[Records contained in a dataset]
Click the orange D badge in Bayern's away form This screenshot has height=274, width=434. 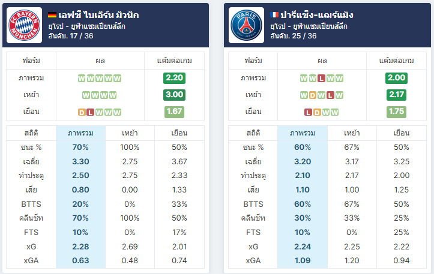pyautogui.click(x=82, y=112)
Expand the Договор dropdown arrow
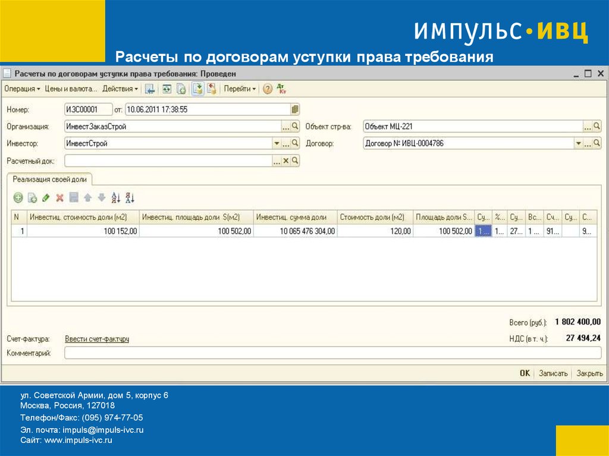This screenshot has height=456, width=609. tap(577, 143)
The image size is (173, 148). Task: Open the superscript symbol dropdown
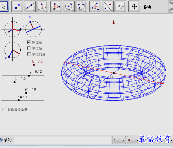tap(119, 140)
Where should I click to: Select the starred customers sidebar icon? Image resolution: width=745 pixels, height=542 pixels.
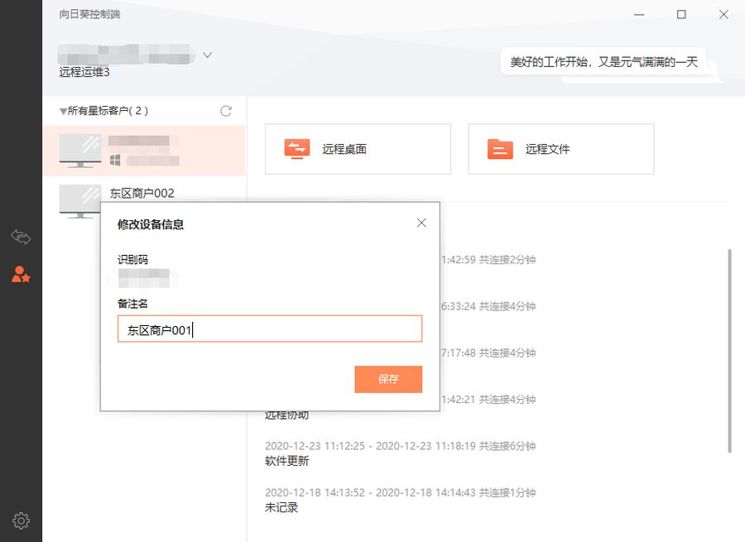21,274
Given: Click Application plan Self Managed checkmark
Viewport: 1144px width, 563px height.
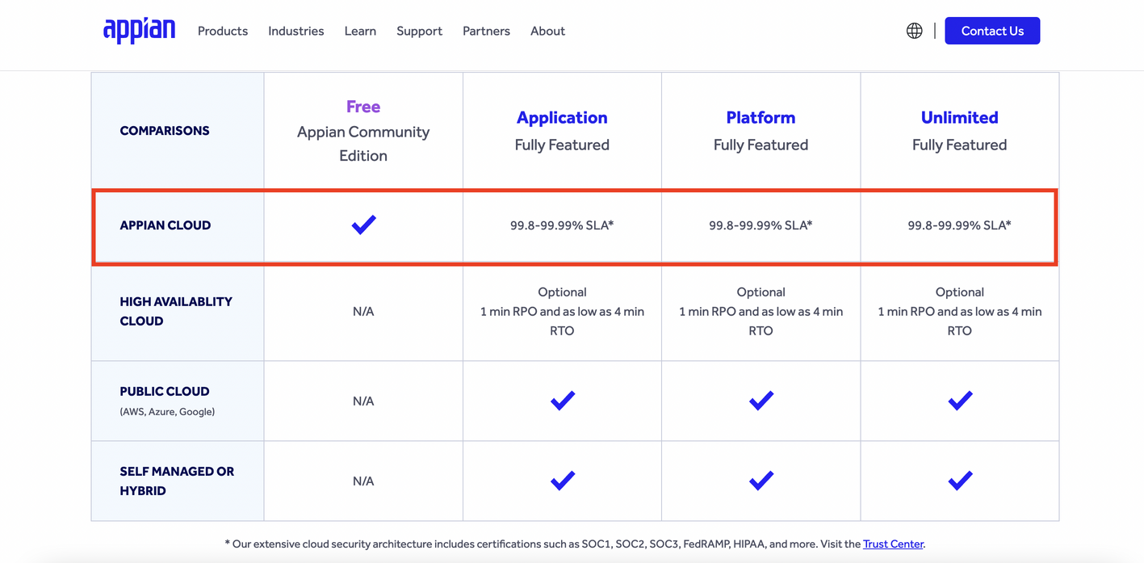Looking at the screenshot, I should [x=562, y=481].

## WHAT IS EXPECTED
An exact restatement is expected of the lines from the line containing "Given: Click Application" to the end of the data above, pictures excluded.

## ANSWER BOX
Given: Click Application plan Self Managed checkmark
Viewport: 1144px width, 563px height.
Looking at the screenshot, I should [x=562, y=481].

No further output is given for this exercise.